Top of Extracted entries
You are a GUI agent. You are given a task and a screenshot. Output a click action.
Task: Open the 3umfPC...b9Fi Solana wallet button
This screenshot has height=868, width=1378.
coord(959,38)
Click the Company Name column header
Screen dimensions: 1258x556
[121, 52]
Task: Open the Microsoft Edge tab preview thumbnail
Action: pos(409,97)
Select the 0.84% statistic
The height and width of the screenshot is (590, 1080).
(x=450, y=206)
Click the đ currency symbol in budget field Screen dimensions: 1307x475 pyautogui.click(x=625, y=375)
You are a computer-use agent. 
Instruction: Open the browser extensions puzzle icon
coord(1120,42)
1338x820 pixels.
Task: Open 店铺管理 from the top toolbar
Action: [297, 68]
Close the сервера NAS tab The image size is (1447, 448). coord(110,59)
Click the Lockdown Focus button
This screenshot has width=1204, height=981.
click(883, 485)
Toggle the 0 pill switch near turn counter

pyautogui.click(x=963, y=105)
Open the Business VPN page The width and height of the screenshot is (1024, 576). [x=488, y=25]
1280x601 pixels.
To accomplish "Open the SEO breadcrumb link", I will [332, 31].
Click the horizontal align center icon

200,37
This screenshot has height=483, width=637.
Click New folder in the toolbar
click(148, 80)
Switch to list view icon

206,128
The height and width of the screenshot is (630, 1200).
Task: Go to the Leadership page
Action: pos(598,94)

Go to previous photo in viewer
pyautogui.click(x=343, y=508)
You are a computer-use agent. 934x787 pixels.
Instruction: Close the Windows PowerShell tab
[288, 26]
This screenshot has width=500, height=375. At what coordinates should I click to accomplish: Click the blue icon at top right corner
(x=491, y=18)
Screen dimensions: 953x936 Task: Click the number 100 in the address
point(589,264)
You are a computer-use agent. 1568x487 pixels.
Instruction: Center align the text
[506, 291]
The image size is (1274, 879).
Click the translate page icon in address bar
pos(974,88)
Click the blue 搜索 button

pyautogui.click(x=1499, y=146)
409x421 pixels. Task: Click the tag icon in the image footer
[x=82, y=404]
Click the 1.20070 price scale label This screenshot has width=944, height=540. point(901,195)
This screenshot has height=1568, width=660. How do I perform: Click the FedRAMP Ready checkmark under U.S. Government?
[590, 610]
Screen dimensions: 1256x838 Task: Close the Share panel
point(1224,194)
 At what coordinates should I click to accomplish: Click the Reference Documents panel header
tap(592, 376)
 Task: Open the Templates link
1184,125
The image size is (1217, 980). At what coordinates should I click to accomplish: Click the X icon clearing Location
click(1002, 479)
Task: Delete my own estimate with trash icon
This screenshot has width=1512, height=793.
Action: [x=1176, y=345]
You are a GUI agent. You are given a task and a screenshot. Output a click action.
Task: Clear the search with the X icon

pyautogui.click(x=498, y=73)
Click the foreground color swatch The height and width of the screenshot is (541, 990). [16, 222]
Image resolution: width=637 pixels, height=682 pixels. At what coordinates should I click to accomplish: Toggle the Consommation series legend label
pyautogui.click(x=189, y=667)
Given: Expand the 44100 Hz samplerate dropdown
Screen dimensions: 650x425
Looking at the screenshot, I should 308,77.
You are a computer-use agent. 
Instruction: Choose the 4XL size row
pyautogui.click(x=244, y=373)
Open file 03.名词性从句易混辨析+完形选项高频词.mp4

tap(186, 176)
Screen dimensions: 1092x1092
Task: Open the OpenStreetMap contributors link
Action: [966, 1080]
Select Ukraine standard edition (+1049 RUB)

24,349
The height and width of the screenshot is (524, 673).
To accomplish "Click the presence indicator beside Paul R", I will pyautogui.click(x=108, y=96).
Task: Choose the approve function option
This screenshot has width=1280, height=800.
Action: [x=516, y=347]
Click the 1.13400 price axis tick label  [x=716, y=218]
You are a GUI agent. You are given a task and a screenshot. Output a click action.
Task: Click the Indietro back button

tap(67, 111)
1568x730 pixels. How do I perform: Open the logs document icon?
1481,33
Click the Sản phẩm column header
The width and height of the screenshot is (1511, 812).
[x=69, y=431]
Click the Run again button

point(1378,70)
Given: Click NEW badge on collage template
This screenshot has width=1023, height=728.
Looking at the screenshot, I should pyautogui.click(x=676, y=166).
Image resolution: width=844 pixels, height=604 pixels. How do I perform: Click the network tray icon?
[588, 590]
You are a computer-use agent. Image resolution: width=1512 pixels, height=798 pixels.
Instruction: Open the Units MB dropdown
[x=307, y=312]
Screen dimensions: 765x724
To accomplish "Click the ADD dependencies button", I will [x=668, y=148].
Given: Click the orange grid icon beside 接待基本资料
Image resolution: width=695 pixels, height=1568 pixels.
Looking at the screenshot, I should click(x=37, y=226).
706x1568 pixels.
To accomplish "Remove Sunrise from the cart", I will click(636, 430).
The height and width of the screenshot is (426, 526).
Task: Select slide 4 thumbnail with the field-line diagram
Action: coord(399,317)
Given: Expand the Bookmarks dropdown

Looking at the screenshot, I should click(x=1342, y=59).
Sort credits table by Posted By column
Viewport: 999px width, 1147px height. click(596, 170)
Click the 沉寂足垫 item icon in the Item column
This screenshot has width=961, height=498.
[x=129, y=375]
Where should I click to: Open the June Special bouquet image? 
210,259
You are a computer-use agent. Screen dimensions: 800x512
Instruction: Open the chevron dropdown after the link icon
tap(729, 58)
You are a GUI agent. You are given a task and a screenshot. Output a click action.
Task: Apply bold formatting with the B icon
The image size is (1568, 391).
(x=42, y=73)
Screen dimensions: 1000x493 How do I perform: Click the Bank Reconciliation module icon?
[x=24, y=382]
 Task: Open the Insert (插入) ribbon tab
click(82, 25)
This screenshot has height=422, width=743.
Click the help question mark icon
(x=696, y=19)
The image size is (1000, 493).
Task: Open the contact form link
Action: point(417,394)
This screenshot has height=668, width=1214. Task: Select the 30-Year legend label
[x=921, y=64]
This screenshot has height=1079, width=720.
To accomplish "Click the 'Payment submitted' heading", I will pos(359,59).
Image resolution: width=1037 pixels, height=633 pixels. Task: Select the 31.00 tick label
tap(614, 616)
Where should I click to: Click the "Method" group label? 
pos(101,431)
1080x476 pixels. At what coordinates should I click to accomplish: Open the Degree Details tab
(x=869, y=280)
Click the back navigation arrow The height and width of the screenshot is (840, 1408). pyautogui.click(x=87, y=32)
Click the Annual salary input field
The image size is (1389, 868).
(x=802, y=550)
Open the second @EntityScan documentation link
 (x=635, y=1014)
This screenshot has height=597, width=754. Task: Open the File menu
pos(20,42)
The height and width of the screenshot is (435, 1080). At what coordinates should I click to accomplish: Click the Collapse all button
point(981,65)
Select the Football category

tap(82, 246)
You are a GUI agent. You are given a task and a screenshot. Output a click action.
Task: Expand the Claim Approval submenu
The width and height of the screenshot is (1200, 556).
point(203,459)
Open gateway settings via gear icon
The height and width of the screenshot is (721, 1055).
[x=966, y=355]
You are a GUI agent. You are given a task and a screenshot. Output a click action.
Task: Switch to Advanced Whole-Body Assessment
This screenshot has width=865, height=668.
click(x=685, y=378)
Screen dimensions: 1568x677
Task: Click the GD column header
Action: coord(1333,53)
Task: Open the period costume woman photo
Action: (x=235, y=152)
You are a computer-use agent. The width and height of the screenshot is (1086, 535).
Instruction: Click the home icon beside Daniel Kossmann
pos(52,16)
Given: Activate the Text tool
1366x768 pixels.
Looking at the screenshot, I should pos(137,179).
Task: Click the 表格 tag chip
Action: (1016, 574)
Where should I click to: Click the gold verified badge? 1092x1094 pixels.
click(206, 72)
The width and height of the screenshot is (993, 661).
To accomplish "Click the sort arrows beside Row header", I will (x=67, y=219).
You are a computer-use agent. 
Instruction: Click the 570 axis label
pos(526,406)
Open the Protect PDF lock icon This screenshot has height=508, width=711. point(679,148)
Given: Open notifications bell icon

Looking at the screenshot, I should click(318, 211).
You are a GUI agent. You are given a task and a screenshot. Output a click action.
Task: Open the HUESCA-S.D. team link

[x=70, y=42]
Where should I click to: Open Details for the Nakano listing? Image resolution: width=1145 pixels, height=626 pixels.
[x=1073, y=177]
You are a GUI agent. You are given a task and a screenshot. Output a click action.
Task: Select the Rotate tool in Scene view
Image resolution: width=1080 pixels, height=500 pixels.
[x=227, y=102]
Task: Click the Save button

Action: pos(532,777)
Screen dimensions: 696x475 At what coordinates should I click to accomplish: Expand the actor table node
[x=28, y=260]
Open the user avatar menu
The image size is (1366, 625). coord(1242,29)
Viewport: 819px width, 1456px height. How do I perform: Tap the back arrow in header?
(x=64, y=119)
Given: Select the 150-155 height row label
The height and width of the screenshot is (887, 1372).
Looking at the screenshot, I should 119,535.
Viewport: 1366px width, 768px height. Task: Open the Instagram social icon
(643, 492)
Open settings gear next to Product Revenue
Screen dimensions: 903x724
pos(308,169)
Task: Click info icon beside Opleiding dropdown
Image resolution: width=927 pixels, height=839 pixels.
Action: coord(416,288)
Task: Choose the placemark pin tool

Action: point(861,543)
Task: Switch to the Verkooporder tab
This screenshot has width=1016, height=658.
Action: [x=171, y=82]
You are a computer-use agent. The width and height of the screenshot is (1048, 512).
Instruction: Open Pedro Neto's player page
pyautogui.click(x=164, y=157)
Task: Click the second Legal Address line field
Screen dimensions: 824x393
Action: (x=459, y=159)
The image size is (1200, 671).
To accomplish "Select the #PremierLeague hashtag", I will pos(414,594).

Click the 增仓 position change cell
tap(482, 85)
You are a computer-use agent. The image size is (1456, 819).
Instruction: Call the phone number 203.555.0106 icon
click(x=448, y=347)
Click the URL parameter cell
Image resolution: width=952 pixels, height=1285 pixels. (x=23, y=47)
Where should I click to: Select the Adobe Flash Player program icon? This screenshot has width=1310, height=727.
Bottom of Extracted entries
■ Assignment:
Please copy the lines in the records above between the one holding "Task: Open the 3umfPC...b9Fi" and the one holding "Click the Company Name column header", inclusive, exactly and with no other line.

■ Result of the task:
Task: Open the 3umfPC...b9Fi Solana wallet button
This screenshot has height=868, width=1378.
coord(959,38)
Click the Company Name column header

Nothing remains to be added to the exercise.